In this post, we’ll take a tour through the essentials of working with Claude. We’ll start with an overview of Anthropic and what makes Claude different, then explore how to access Claude via the API, evaluate and refine prompts, and apply prompt engineering techniques. From there, we’ll cover advanced capabilities such as tool use and the Model Context Protocol (MCP). Finally, we’ll look at how these pieces come together in agents and workflows to unlock powerful new use cases.

Whether you’re a developer experimenting with AI integration, a product manager exploring use cases, or simply curious about the technology, this guide will give you a clear foundation for getting started with Anthropic Claude.

Anthropic Overview

Anthropic is a public benefit corporation (PBC) whose stated purpose is the “responsible development and maintenance of advanced AI for the long-term benefit of humanity.” You can read more about Anthropic as an organization here. Currently, Anthropic is best known for their work in AI safety and research including their frontier model family, Claude.

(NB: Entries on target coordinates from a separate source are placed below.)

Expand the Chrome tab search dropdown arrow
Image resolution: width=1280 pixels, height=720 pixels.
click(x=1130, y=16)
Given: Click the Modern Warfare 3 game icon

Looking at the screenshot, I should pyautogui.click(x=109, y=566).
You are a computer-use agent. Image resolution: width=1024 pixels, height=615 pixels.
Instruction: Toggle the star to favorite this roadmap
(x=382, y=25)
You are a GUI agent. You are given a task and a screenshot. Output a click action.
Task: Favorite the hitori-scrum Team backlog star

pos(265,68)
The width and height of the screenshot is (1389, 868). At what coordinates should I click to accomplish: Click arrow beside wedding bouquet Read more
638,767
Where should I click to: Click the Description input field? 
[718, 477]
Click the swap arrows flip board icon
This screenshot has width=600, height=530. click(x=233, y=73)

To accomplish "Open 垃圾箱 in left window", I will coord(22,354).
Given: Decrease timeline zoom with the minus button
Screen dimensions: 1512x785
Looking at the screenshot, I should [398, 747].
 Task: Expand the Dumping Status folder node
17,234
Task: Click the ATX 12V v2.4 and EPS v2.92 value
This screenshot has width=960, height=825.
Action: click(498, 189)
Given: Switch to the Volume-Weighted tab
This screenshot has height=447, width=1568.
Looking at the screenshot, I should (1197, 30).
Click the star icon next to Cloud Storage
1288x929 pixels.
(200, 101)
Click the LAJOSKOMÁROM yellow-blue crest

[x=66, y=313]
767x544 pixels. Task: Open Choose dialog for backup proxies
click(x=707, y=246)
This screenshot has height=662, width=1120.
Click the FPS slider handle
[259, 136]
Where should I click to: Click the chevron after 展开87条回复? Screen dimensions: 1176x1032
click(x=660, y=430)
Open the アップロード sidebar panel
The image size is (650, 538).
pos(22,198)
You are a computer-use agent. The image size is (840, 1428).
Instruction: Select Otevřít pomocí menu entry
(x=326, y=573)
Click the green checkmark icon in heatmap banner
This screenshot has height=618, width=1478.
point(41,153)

Claude, Anthropic’s collection of large AI models, includes multiple flavors that are tested for personal and professional use. The top-level models include: Opus, Sonnet, and Haiku. We’ll leverage each of these throughout the examples in subsequent sections. The models can be summarized as described in the table below:

Model Name	Description	Relative Cost	Reasoning Capabilities
Opus	The largest model in the Claude family with the widest range of capabilities including advanced reasoning tasks and problem solving.	High	Supports reasoning (more about reasoning later)
Sonnet	The medium-sized model in the Claude family which balances speed, cost, and capability.	Medium	Supports reasoning
Haiku	The small-sized model in the Claude family optimized for speed and efficiency.	Low	Does not support reasoning

These models are accessible via the Anthropic API and provide capabilities ranging from text generation, translation, image analysis, and even advanced reasoning. With great, powerful models, comes great responsibility - and Anthropic has developed a reputation for AI safety and transparency. You can learn more at the Anthropic Transparency Hub linked here and after the conclusion.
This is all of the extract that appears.